::: Material supplied :::

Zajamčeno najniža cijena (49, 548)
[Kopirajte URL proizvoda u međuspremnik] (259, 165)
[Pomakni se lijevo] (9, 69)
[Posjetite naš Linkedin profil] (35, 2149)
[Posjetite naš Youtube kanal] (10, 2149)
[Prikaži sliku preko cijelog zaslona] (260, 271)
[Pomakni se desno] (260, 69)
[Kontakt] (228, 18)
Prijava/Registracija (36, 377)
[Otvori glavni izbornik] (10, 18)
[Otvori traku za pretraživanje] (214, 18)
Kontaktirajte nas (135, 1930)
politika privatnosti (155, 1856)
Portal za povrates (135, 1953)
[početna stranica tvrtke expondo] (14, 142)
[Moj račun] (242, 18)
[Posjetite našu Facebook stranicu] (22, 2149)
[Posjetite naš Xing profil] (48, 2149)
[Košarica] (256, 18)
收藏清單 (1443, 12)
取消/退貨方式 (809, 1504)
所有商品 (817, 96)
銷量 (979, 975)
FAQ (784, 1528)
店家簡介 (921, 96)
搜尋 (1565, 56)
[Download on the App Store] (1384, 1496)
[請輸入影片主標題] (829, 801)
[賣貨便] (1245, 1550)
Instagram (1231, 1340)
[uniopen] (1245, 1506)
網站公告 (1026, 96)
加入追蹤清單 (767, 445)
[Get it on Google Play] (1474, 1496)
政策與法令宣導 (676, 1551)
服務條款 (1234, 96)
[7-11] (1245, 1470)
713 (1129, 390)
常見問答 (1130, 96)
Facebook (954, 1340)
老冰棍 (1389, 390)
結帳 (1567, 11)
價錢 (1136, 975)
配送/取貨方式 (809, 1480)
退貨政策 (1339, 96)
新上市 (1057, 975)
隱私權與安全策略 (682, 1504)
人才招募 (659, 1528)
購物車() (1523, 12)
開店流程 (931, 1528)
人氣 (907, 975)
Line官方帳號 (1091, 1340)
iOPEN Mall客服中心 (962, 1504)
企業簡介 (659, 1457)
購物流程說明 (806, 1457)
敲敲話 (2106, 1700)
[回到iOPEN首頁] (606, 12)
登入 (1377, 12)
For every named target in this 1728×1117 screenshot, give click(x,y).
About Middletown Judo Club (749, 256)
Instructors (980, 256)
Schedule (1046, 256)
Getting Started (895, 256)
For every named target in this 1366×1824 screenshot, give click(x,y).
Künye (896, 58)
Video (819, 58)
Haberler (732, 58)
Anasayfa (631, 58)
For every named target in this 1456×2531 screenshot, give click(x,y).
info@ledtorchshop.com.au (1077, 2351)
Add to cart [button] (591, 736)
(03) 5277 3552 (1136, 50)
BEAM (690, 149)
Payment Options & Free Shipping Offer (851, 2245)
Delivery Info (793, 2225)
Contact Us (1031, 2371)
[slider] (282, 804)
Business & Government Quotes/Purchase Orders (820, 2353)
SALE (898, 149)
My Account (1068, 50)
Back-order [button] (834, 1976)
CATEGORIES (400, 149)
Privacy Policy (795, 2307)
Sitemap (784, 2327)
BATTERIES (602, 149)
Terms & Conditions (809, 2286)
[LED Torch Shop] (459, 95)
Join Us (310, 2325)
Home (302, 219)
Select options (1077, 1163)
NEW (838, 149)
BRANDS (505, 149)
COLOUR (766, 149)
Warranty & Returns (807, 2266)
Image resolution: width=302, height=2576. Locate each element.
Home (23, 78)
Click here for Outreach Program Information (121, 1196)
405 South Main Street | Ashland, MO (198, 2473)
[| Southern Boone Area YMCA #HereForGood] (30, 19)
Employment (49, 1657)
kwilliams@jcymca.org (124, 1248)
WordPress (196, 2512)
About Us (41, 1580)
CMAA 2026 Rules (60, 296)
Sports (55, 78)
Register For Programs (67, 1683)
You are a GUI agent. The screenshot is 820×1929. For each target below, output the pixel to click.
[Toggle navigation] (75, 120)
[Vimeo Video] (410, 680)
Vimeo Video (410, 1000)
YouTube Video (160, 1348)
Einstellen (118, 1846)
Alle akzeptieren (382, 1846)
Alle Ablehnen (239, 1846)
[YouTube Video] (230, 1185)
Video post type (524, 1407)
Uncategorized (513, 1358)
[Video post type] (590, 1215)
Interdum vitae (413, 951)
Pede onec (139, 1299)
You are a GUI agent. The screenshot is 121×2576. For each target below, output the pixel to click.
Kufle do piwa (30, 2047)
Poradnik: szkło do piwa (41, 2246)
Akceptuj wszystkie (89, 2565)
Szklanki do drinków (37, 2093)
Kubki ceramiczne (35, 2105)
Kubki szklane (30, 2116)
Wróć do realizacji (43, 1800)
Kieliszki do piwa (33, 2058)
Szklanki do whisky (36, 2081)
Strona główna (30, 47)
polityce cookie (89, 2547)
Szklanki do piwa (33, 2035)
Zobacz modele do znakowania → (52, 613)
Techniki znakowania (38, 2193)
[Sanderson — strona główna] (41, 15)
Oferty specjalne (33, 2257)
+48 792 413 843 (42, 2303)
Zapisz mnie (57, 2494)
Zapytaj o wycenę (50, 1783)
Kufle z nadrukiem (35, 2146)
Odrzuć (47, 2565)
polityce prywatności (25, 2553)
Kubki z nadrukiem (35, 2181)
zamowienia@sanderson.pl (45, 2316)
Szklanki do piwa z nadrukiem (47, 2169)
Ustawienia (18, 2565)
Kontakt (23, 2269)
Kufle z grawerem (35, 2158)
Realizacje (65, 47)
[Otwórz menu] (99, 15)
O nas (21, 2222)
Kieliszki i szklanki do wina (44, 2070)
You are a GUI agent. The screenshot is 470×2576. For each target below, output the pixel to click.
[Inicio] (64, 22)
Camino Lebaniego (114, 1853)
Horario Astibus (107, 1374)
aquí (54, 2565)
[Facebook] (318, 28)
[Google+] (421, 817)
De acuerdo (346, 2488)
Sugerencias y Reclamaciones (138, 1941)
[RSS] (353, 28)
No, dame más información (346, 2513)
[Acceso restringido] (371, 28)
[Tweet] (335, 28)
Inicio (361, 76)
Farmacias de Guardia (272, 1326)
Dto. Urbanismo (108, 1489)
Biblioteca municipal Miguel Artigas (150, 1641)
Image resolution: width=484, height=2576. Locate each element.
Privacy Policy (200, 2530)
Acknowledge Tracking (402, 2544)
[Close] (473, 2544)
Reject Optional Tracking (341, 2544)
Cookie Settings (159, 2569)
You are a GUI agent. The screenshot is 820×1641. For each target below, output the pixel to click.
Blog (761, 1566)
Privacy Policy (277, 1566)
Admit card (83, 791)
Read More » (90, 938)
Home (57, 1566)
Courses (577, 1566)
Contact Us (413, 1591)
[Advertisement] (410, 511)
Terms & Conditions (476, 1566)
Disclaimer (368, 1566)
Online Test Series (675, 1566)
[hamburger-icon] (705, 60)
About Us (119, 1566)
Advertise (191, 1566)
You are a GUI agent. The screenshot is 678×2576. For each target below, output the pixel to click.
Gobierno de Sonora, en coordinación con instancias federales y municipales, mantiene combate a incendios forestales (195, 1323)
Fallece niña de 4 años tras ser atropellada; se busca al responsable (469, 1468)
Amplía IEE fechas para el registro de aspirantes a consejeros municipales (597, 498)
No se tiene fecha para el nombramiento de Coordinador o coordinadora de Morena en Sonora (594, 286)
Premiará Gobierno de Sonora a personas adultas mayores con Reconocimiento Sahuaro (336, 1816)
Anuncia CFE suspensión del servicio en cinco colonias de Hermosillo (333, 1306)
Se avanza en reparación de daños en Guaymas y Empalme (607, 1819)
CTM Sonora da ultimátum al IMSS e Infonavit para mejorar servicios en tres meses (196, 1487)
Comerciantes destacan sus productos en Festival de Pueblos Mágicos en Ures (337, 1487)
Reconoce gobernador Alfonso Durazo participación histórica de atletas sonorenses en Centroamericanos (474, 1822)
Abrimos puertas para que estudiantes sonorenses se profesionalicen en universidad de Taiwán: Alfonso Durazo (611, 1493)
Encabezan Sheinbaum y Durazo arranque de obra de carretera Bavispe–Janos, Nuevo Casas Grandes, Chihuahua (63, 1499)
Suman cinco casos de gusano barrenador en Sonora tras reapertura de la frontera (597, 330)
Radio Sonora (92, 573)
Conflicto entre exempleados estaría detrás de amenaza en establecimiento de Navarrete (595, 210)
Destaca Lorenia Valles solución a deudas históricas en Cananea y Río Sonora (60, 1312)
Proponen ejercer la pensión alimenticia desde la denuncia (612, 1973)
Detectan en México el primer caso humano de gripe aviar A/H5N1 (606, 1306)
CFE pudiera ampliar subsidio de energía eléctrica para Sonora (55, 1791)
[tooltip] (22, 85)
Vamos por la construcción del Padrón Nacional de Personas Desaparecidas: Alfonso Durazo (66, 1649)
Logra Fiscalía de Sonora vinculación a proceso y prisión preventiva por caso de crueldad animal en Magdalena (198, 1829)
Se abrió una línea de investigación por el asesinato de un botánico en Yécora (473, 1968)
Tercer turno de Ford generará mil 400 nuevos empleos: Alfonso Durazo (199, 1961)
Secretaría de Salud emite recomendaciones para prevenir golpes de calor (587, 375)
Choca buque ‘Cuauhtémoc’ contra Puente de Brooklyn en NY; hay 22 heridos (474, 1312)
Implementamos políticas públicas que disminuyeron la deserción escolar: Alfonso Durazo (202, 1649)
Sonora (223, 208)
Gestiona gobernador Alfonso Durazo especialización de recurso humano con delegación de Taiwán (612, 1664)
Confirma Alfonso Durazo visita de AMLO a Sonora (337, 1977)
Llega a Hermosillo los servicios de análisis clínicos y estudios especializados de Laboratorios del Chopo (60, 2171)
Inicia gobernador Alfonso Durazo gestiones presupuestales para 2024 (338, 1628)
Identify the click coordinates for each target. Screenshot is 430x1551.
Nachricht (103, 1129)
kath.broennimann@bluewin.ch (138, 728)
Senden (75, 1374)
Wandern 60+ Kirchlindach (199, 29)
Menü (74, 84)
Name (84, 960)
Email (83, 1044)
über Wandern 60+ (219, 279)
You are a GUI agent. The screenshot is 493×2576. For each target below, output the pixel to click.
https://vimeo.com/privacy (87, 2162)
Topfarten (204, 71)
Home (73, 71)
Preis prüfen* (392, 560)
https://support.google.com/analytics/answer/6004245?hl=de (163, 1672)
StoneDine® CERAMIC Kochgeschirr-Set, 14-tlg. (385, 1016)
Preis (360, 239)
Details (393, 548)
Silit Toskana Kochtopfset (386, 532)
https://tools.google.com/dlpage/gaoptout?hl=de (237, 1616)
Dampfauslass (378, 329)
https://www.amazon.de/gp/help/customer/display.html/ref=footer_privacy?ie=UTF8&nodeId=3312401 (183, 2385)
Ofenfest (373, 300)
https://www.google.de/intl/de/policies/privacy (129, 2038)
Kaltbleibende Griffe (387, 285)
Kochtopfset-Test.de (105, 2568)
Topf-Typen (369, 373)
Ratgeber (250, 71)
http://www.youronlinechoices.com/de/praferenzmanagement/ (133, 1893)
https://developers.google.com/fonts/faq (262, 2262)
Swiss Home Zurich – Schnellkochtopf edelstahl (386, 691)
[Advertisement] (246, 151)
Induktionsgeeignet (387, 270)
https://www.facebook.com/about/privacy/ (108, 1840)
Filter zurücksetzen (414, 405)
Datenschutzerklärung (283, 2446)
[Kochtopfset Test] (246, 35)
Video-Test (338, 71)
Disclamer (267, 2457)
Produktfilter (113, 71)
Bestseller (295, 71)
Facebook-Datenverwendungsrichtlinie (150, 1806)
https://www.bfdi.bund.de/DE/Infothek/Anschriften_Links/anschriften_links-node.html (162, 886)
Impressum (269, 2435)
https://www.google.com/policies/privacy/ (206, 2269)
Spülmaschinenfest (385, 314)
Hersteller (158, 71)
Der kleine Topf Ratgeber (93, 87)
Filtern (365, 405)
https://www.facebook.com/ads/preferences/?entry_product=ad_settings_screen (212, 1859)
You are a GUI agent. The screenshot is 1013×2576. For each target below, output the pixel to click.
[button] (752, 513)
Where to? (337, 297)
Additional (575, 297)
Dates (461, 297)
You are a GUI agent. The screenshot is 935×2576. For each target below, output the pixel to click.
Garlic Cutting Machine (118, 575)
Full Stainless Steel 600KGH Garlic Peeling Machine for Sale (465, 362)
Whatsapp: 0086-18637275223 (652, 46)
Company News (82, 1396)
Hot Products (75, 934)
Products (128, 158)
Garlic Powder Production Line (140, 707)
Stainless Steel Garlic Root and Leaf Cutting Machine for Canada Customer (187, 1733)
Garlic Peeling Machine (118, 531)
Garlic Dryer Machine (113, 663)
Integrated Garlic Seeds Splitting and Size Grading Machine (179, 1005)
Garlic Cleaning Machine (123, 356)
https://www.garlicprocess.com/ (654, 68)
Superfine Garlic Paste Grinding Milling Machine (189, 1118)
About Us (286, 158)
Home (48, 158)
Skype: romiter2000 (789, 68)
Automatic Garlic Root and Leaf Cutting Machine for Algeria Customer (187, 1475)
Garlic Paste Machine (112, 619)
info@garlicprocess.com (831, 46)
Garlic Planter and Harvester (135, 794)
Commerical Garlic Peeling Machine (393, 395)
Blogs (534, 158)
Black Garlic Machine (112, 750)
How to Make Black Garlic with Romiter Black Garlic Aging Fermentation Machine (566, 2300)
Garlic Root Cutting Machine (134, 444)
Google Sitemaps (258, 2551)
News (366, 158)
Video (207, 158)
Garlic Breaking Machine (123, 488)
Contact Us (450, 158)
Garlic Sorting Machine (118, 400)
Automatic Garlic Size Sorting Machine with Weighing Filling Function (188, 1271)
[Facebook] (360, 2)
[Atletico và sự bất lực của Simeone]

:::

Your task: Only the lines above from the line containing "Image resolution: width=484, height=2576." through the line containing "Radio Sonora (92, 573)" should be retyped, exactly and with both ends included.

Written reply:
Image resolution: width=484, height=2576. Locate each element.
Privacy Policy (200, 2530)
Acknowledge Tracking (402, 2544)
[Close] (473, 2544)
Reject Optional Tracking (341, 2544)
Cookie Settings (159, 2569)
You are a GUI agent. The screenshot is 820×1641. For each target below, output the pixel to click.
Blog (761, 1566)
Privacy Policy (277, 1566)
Admit card (83, 791)
Read More » (90, 938)
Home (57, 1566)
Courses (577, 1566)
Contact Us (413, 1591)
[Advertisement] (410, 511)
Terms & Conditions (476, 1566)
Disclaimer (368, 1566)
Online Test Series (675, 1566)
[hamburger-icon] (705, 60)
About Us (119, 1566)
Advertise (191, 1566)
You are a GUI agent. The screenshot is 678×2576. For each target below, output the pixel to click.
Gobierno de Sonora, en coordinación con instancias federales y municipales, mantiene combate a incendios forestales (195, 1323)
Fallece niña de 4 años tras ser atropellada; se busca al responsable (469, 1468)
Amplía IEE fechas para el registro de aspirantes a consejeros municipales (597, 498)
No se tiene fecha para el nombramiento de Coordinador o coordinadora de Morena en Sonora (594, 286)
Premiará Gobierno de Sonora a personas adultas mayores con Reconocimiento Sahuaro (336, 1816)
Anuncia CFE suspensión del servicio en cinco colonias de Hermosillo (333, 1306)
Se avanza en reparación de daños en Guaymas y Empalme (607, 1819)
CTM Sonora da ultimátum al IMSS e Infonavit para mejorar servicios en tres meses (196, 1487)
Comerciantes destacan sus productos en Festival de Pueblos Mágicos en Ures (337, 1487)
Reconoce gobernador Alfonso Durazo participación histórica de atletas sonorenses en Centroamericanos (474, 1822)
Abrimos puertas para que estudiantes sonorenses se profesionalicen en universidad de Taiwán: Alfonso Durazo (611, 1493)
Encabezan Sheinbaum y Durazo arranque de obra de carretera Bavispe–Janos, Nuevo Casas Grandes, Chihuahua (63, 1499)
Suman cinco casos de gusano barrenador en Sonora tras reapertura de la frontera (597, 330)
Radio Sonora (92, 573)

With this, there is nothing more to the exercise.